Accidental activism
Recently I've been trying to cut down further on my use of plastics, because I'm hearing more and more about how wasteful and pollutive they are. They're especially bad for a lot of sea animals. I've always carried a reusable bottle or mug for beverages and used canvas bags at the market. (My mom has been reusing paper bags at the market since I was in high school!) But with buying all the produce for the bunnies, I was ending up using a lot of those flimsy produce bags. I was drying and re-using these, but I knew there was a better way.I started using these canvas produce bags. I wish I had been handy enough to sew them myself, but lacking both the time and the skill, I opted to get them from reusable bags.com.
So nearly every time I go shopping with these bags, someone will stop me to ask about them. Not only are people interested to learn that there's an easy way that they can avoid excess plastic but I also get a chance to connect with other individuals who are concerned about some of the same things I am. These are just random meetings, comments in passing really, but in the face of everything, having a pleasant dialog with someone about the human impact on the environment is a small source of hope. You feel like you've made a difference or encouraged each other to keep fighting the good fight and pondering what more we can do.
I am seeing more and more canvas bags these days, and I love it. Sure, it's not going to solve global warming or end pollution, but it is something that citizens can do. Some of the power still rests in our hands. When we succeed at taking these smaller steps, sometimes larger changes begin to seem more within our reach.

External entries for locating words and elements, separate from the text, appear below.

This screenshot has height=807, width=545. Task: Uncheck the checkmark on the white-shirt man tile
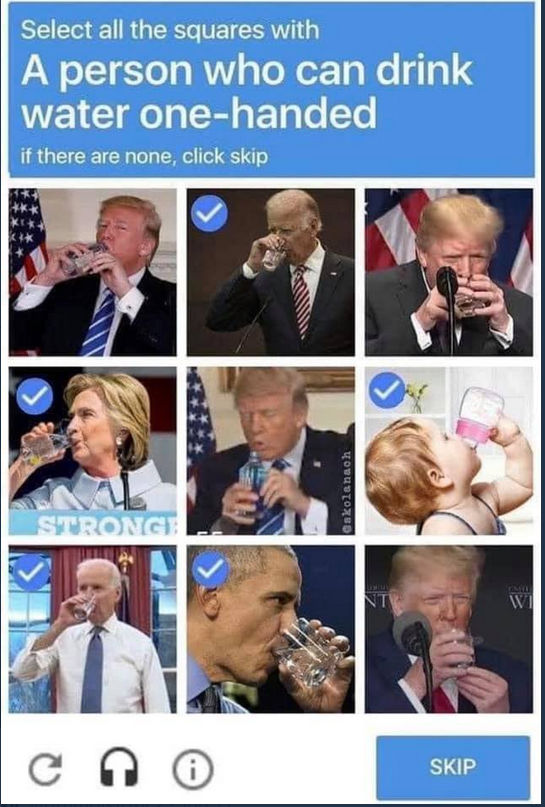point(31,572)
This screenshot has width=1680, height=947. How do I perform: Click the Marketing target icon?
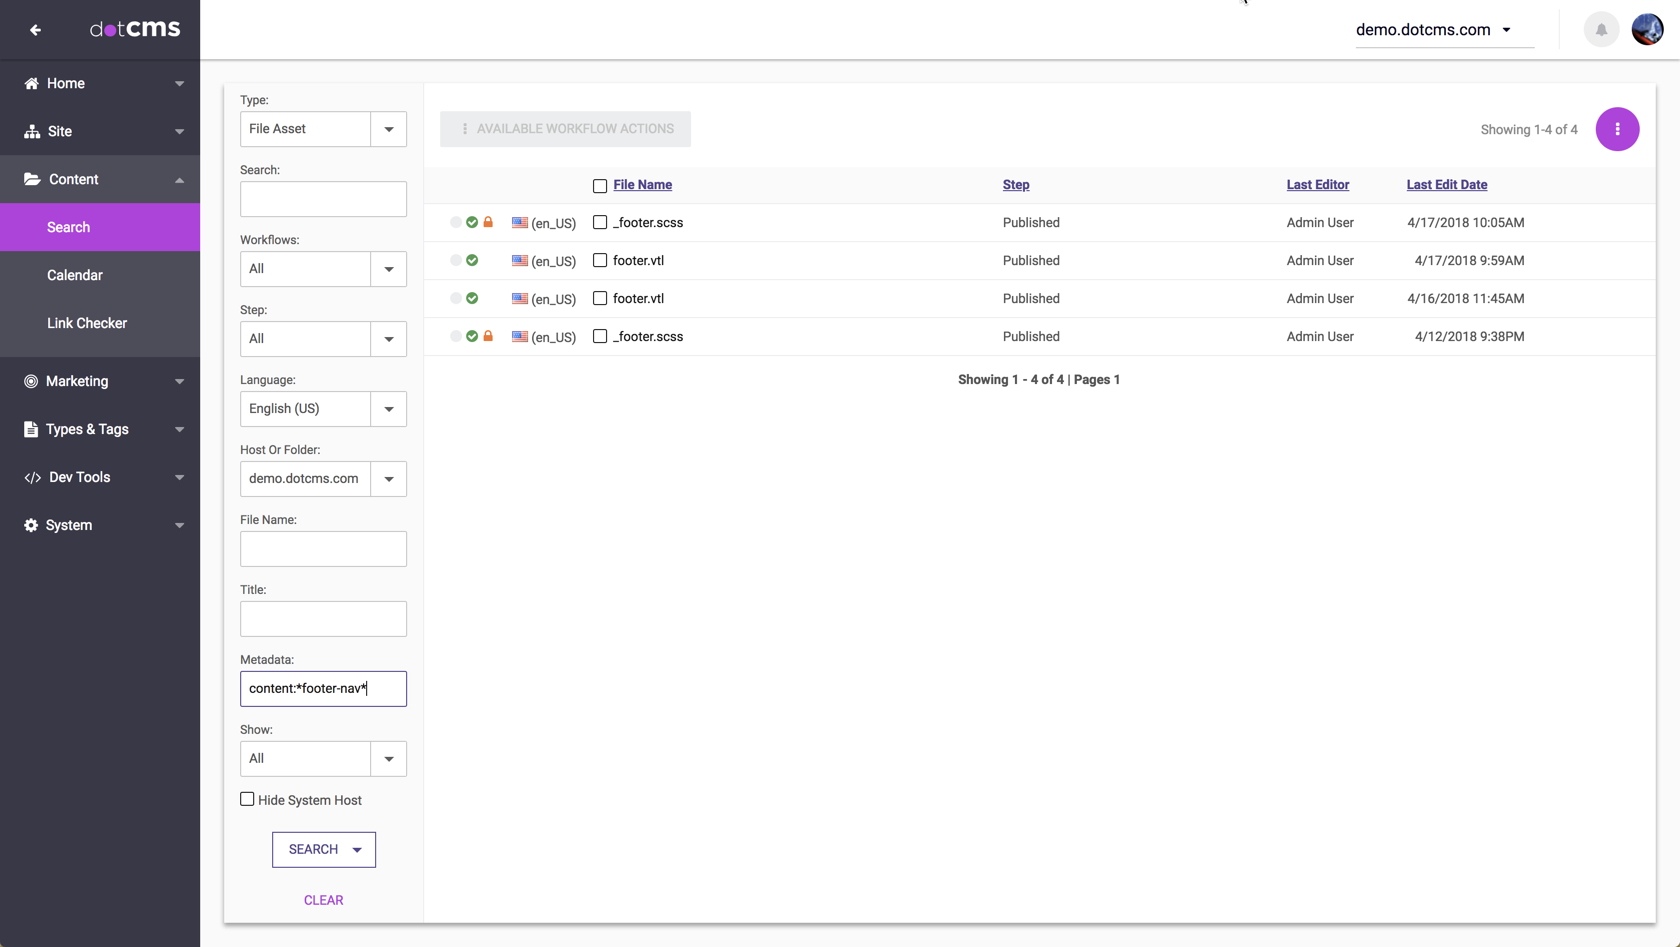click(x=31, y=381)
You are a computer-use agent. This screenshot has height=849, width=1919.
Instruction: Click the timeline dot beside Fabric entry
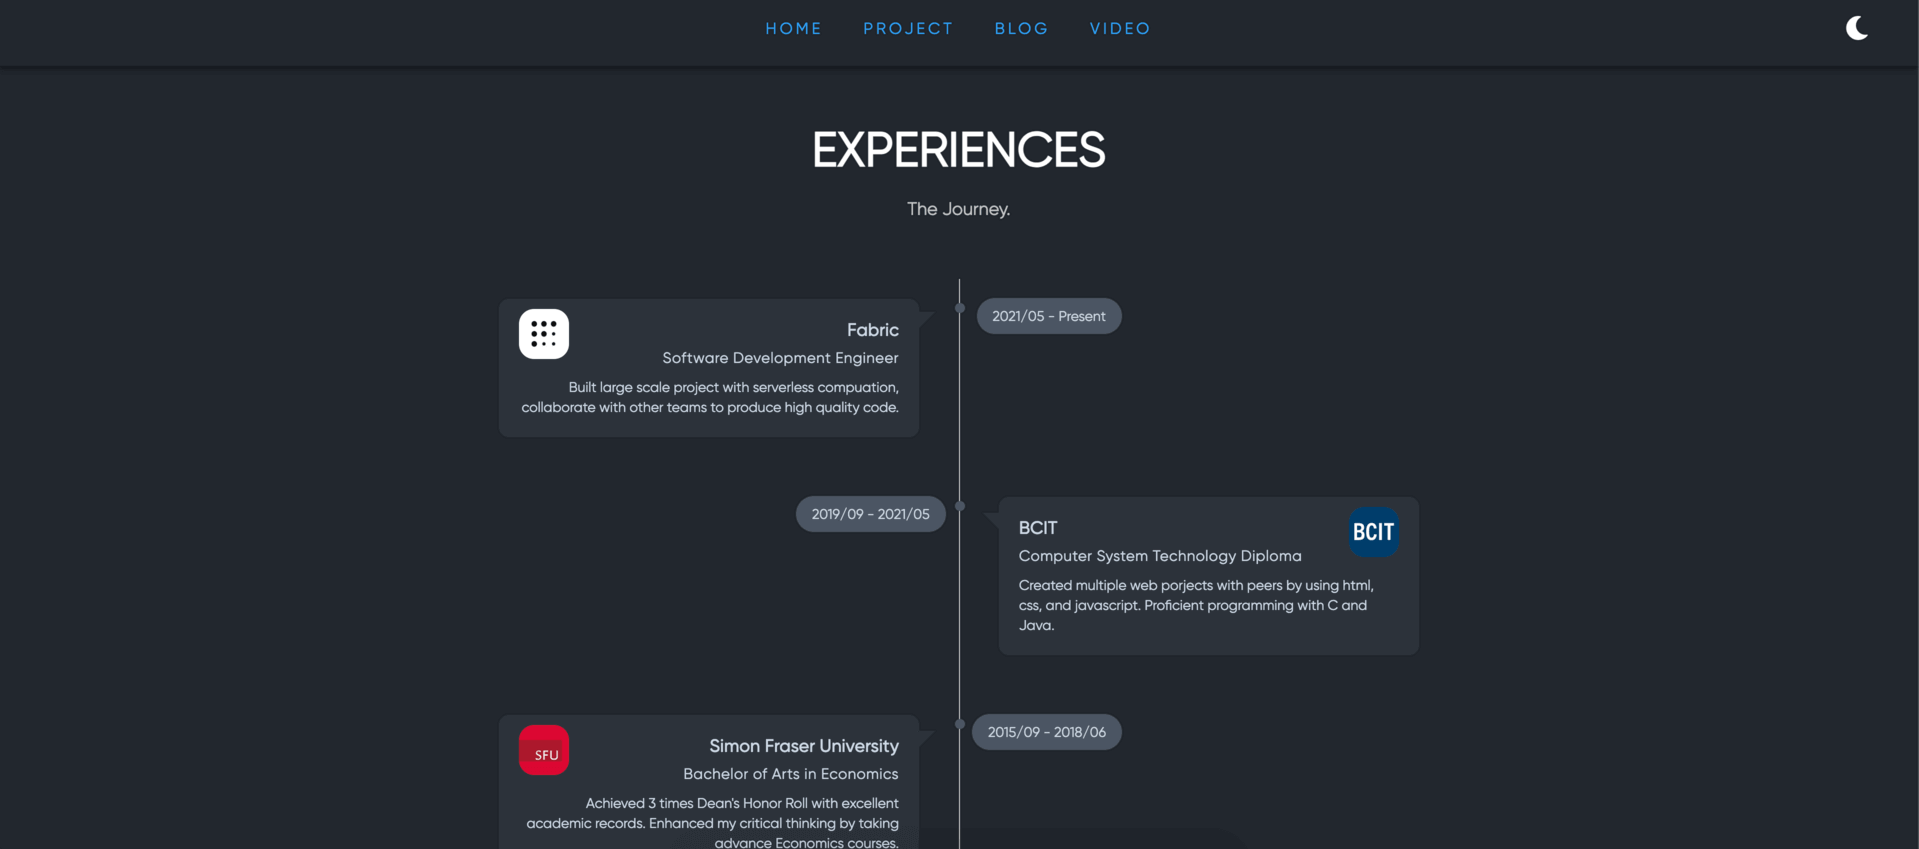pos(960,308)
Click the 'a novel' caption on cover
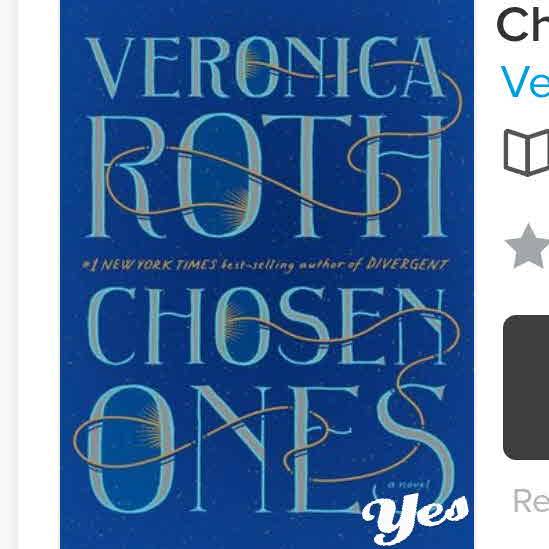549x549 pixels. [408, 485]
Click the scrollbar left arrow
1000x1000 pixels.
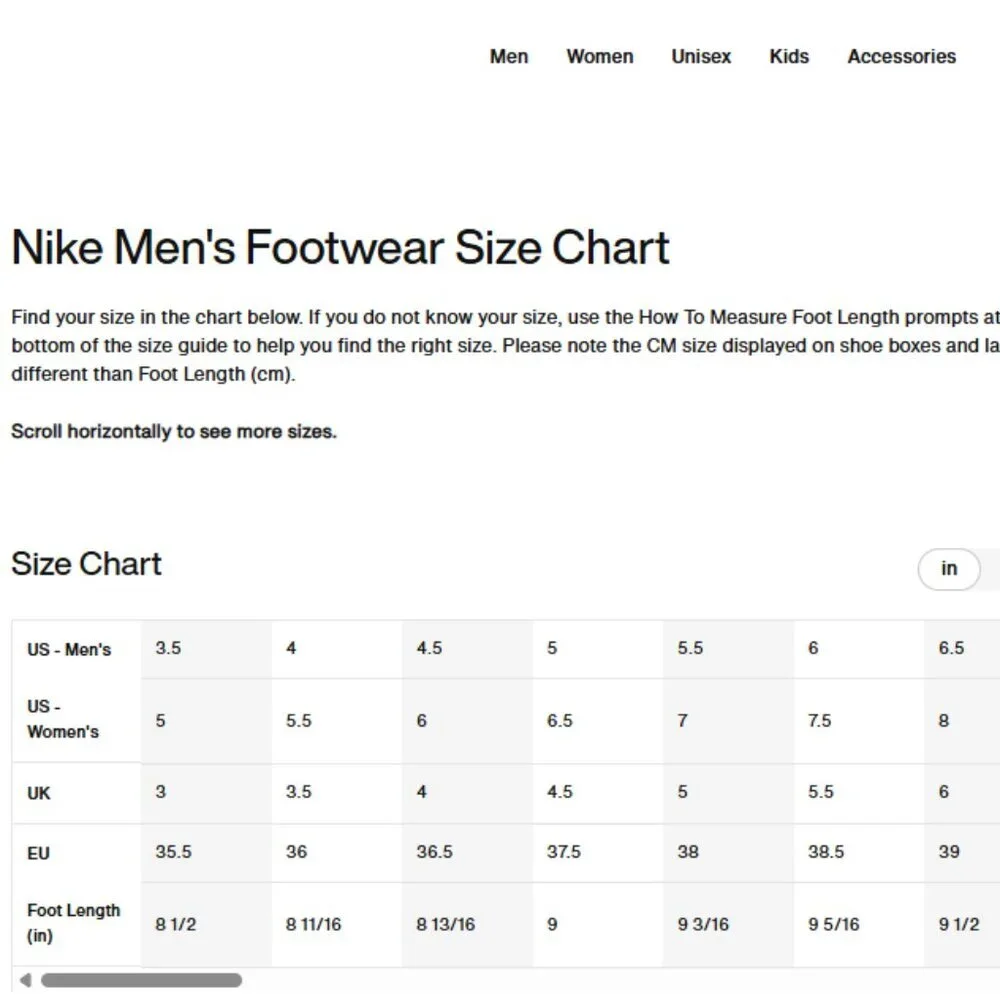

A few factoids to get you motivated to curb your own use of wasteful and damaging plastics:
** Hundreds of thousands of sea turtles, whales and other marine mammals die every year from eating discarded plastic bags mistaken for food.
** Plastic bags don’t biodegrade, they photodegrade—breaking down into smaller and smaller toxic bits contaminating soil and waterways and entering the food web when animals accidentally ingest.
** As part of Clean Up Australia Day, in one day nearly 500,000 plastic bags were collected.
** Windblown plastic bags are so prevalent in Africa that a cottage industry has sprung up harvesting bags and using them to weave hats, and even bags. According to the BBC, one group harvests 30,000 per month.
** According to David Barnes, a marine scientist with the British Antarctic Survey, plastic bags have gone "from being rare in the late 80s and early 90s to being almost everywhere from Spitsbergen 78° North [latitude] to Falklands 51° South [latitude]."
** Plastic bags are among the 12 items of debris most often found in coastal cleanups, according to the nonprofit Center for Marine Conservation.